Bu söylence o kadar yaygındır ki filmlerde konunun en önemli noktası, kendini geliştirmek için motive edici bir taktik veya altıncı his ve insan aklının henüz kullanılmayan yeteneklerini doğrulamak için gerekçe olabilir ve sorgulanmadan kabul edilir. 2013’te yapılan ve 2000 Amerikalının katıldığı bir anket çalışmasında, katılımcıların %65’inin, söylentilerin yüzde 10’una inandığı bulunmuştur. 2007’de Britanya Medikal Dergisi’nin (British Medical Journal (BMJ)), yaptığı bir araştırma bazı doktorların bile bu yanılgıya düşmekten kendilerini alıkoyamadıklarını göstermiştir. Ancak gerçekte herkes beyninin yüzde 100’ünü kullanır.

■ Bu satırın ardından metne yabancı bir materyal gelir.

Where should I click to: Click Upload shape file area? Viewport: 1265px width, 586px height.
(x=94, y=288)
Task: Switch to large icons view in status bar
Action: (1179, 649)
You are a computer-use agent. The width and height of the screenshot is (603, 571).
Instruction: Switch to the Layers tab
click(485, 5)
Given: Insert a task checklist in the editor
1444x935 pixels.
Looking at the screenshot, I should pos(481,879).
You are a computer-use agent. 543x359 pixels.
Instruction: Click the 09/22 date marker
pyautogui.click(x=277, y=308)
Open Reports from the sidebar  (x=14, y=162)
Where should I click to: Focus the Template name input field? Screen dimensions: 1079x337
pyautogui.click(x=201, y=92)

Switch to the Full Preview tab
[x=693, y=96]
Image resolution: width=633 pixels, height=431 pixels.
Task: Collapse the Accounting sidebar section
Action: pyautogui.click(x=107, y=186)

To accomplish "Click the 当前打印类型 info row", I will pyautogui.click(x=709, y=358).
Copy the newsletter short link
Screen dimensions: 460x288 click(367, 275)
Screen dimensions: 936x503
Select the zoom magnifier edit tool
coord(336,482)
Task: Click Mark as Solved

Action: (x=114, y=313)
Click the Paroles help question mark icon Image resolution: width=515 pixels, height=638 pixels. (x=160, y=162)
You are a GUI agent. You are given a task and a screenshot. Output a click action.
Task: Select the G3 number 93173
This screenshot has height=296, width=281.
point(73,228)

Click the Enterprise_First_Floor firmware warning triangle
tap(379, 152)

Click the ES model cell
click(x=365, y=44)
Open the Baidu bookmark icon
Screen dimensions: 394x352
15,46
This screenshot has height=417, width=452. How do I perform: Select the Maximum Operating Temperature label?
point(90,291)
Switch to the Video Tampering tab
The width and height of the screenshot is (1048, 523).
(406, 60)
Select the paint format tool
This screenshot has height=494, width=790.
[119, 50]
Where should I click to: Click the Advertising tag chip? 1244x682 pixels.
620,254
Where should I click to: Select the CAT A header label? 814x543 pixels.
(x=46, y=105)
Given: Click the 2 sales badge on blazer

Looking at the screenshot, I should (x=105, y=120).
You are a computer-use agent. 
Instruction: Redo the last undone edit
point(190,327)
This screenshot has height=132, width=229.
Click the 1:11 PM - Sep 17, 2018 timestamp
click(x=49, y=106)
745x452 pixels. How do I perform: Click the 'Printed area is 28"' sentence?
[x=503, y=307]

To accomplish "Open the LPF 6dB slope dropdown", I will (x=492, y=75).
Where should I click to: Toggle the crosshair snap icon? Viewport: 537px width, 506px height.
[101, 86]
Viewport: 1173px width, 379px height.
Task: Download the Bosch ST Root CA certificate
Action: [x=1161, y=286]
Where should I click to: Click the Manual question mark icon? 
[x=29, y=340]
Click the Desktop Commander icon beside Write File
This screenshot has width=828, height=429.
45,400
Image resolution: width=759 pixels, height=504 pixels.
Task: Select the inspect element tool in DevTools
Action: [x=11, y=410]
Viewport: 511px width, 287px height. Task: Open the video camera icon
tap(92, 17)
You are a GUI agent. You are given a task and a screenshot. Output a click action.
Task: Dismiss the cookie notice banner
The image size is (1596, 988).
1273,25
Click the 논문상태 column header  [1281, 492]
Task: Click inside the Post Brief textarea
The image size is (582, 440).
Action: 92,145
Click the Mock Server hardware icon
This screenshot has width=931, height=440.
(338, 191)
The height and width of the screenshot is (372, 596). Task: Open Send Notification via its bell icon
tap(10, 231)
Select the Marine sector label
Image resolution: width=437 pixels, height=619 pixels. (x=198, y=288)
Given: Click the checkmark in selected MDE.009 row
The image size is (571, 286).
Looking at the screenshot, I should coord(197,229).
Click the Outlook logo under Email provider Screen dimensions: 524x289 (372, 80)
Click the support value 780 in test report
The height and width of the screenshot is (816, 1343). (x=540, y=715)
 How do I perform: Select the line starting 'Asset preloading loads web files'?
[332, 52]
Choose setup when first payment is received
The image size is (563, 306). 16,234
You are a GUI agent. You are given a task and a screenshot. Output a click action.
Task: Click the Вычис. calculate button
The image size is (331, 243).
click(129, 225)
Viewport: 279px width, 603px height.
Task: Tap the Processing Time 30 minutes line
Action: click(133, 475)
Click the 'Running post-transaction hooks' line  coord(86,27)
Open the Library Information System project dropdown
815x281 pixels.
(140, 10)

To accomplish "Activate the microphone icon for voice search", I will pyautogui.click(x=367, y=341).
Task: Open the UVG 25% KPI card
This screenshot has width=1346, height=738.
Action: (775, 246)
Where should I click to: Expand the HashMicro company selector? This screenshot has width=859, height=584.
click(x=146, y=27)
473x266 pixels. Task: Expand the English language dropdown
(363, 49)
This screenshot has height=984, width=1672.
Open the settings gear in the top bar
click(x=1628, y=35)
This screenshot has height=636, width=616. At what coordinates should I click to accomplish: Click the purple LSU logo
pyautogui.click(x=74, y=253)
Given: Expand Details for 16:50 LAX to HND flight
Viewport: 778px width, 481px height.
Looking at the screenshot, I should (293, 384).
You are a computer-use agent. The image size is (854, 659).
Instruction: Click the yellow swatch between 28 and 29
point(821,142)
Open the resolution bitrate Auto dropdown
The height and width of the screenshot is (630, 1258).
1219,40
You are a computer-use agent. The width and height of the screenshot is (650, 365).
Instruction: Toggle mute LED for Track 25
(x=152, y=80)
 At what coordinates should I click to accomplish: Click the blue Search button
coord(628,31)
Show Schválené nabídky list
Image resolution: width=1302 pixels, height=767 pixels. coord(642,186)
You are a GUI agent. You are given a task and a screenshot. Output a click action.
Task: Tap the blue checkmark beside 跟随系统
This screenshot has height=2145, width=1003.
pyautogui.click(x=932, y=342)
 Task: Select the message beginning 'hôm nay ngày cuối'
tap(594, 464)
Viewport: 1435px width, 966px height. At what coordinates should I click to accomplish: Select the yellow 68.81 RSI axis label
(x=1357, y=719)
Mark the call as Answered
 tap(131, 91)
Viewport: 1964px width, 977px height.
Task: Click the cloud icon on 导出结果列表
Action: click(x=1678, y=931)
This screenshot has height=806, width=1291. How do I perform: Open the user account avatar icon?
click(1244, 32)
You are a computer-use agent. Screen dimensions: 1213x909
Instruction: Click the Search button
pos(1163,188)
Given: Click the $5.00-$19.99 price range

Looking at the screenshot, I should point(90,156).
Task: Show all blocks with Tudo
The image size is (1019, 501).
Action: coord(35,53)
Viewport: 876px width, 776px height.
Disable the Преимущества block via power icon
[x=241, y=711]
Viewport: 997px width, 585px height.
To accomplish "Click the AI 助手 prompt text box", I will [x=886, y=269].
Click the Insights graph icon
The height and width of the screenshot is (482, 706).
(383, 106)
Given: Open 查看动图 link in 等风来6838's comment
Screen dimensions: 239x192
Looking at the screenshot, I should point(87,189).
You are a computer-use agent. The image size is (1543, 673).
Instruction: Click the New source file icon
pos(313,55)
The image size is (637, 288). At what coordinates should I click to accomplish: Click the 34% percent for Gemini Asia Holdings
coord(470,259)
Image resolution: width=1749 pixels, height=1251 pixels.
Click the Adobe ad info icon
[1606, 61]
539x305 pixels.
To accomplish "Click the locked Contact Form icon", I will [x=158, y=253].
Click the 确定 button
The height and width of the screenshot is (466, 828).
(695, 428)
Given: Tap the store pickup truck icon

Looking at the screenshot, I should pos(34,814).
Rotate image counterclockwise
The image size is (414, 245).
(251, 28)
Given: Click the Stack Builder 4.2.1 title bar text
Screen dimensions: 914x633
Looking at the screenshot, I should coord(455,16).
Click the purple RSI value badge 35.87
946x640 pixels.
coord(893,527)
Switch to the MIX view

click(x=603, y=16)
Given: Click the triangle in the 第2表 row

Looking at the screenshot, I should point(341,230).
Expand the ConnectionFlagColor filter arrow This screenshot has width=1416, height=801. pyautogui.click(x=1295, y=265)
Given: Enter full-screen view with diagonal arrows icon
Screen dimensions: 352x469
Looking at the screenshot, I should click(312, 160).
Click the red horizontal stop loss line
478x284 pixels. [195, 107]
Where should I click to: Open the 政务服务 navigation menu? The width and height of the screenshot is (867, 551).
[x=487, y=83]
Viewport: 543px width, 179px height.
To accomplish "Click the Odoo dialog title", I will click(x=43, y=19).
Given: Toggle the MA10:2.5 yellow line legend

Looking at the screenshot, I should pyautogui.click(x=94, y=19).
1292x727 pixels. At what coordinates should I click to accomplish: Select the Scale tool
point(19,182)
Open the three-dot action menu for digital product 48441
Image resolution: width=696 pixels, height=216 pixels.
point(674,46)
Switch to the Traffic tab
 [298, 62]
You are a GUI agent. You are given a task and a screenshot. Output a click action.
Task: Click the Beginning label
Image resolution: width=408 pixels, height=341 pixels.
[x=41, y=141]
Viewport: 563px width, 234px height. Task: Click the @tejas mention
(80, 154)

Bu fikrin yanlış olduğunu kanıtlamak, modern teknoloji sayesinde nispeten daha kolay olmaktadır. PET ve işlevsel MR taramaları uyurken bile tüm beynimizin belli bir seviyede aktif olduğunu gösteriyor. Tek bir nörondaki veya hücredeki gözlemlerimiz, beyinde pasif bir bölgenin olmadığını ortaya çıkardı. Hücresel metabolizma hakkındaki metabolik çalışmalar da, beyinde devamlı bir aktivite olduğunu gösterdi. BMJ makalesine göre “ Beyin hasarları, beyin görüntüleme, işlevin yerini belirleme, mikro-yapısal analiz ve metabolik çalışmalardan elde edilen kanıtlar insanların beyinlerinin yüzde10’undan çok daha fazlasını kullandığını gösterdi. Beynin hiçbir bölgesi tamamen sessiz veya pasif değildir”. Peki, bilim insanlarına bu söylenceyi tamamen çürütmelerine imkân veren görüntüleme tekniklerinim öncesinde, bu söylence nasıl ortaya çıktı? Ve beynin nasıl çalıştığı konusunda bilgilerimizin arttığı bu zamana kadar nasıl ulaştı?
Bazıları düşüncenin kökenini 1907’de dönemin önde gelen filozof ve psikologu William James’in İnsanın Enerjisi (The Energies of Man) adlı kitabındaki “ Muhtemelen, zihinsel ve fiziksel kaynaklarımızın sadece küçük bir parçasından faydalanabiliyoruz” sözüne dayandırır. Büyük ihtimalle ifade etmeye çalıştığı şey, kullanılmayan bir potansiyele sahip olmamızdı. Yirmi dokuz yıl sonra, Dale Carnegie’nin Dost Kazanma Ve İnsanları Etkileme Sanatı (How To Win Friends and Influence People ) kitabının giriş bölümünde, Lowell Thomas’ın yazdığı “ Harvard’lı Profesör William James’in daha önce de söylediği gibi ortalama bir insan sahip olduğu zihinsel yeteneklerinin sadece yüzde onunu geliştirir.” cümlesiyle muhtemelen bu söze atıfta bulunmaktaydı.
Buradan sonrasında, bu düşünceden ayrışmalar olmuş gibi görünüyor; bilimkurgu ve spritüel gruplarda düşüncenin değişik kullanımları bulunuyor. 1920 ve 30’larda dönemin önde gelen psikologu Karl Lashley’in fare beynindeki beyin kabuğunun bölgelerini çıkararak beyni bölgelerine ayırma teşebbüsü konuya pek de yardımcı olmamıştı. Farelerin hala bir şeyleri öğrenip belirli görevleri tamamlayabildiğini keşfetmesi büyük ‘pasif’ beyin kütleleri fikrine katkı sağladı. Ancak şu anda biliyoruz ki beynin yeniden yapılanabilme özelliği bu tür yaralanmaların iyileşmesi ve kaybedilen bölgenin telafisini mümkün kılmakta. Ve bu gerçek, beyinde pasif bir bölge olduğu savını çürütüyor.
Birkaç on yıl sonrasında bile, ilginç yönlere sahip olmasından dolayı bu söylence halen varlığını sürdürebiliyor. Bizi tüm potansiyelimizi kullanma sorumluğundan muaf tutuyor, “kendine-yardım” gurularından medet ummamız için sürekli bir güvensizlik hissi yaratıyor ve insanın kavrama sınırları hakkında sözde bilimsel açıklamaları sunuyor.